◆ The problem
Write out the mainland property market text word for word, starting at "Besides, as the" and continuing up to and including "within this year.".

◆ Text
Having experienced the impacts of the COVID-19 outbreak in 2020, the intensified trade competition between China and the United States, and the uncertainty of the U.S. election, the Mainland has actively increased countercyclical fiscal and monetary adjustments, and these have resulted in obvious recovery pace in the Chinese economy, as well as helping alleviate the epidemic influences to the property market. Entering the Year of the Ox, and under the background of ” Housing for Living, Not for Speculation ” and the ebb of a housing reform for low-income group, how will the mainland property market be changed?
In view of the measures in the property market, to achieve the goal of stabilising land prices and housing prices, local governments are able to implement flexible city-specific policies, under the basic principle of “Housing for Living, Not for Speculation”. It is highly hoped that the property market can have a smooth transition amid the macroeconomic counter-cycle and create favorable conditions for the subsequent stable and healthy development of the future property market.
Besides, as the economy recovers, the monetary easing policy could be further stabilised during the year, shifting from the current loose policy to a neutral one. It is understood that the market is closely looking forward to the “Three Red Lines” policy proposed by the central bank of China last year, and the policy details are expected to be officially promulgated within this year.
In terms of housing prices, there could be a slight upward trend this year in the primary residential property market across the country. If the pandemic is completely over within this year, the housing prices of new homes are expected to a smooth run.
However, given the price restrictions and mortgage policies in some red-hot regions, it is believed that the price improvement will still be relatively slow; the housing price of secondary residential property market will rise steadily, depending on the development of prevention and control measures for the pandemic, the solid demand driven by population mobility, and the performance of land sales.
The overall national home price is expected to increase 5-8% year-on-year this year. Across the country, the number of cities with falling home prices could gradually decline from last year’s twenty percent. As for the room for subsequent home price growth in the first-tier cities, it is expected to be quite limited, since the overall housing prices there have already at a relatively high level.
On the contrary, the property market in current developing locations, such as the Greater Bay Area, still has room for home price growth. Nonetheless, the growth momentum could also be restrained by the upgrading of home purchase measures.

Collected data entries:
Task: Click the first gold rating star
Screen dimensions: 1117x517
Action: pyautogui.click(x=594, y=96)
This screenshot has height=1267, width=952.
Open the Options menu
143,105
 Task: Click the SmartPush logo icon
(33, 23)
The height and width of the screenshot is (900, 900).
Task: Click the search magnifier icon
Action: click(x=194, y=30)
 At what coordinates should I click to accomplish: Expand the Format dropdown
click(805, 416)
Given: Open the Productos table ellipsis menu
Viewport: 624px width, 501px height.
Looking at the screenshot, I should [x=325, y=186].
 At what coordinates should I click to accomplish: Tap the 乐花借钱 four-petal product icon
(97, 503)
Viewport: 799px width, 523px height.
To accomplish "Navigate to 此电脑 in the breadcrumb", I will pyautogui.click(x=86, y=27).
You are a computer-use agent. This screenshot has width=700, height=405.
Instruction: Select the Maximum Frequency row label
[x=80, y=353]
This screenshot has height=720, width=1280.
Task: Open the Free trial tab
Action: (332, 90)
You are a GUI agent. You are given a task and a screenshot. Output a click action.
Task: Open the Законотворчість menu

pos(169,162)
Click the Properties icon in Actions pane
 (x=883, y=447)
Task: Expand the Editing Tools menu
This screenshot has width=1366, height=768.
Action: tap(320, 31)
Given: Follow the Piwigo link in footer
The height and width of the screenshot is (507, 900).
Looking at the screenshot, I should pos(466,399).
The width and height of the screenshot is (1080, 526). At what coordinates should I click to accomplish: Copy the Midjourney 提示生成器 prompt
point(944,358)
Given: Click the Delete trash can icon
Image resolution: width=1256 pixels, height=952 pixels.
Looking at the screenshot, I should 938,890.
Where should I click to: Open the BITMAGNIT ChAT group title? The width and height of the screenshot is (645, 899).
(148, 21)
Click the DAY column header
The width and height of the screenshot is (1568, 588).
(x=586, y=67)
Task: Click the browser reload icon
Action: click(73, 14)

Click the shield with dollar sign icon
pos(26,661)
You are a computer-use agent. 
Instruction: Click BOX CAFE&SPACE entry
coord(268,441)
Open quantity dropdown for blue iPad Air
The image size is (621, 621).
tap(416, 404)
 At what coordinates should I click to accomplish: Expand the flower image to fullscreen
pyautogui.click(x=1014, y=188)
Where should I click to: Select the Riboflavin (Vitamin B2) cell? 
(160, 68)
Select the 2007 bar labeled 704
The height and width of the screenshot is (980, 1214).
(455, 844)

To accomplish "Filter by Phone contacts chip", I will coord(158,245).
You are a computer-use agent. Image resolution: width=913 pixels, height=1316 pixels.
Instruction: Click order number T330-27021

◆ Finished task
Besides, as the economy recovers, the monetary easing policy could be further stabilised during the year, shifting from the current loose policy to a neutral one. It is understood that the market is closely looking forward to the “Three Red Lines” policy proposed by the central bank of China last year, and the policy details are expected to be officially promulgated within this year.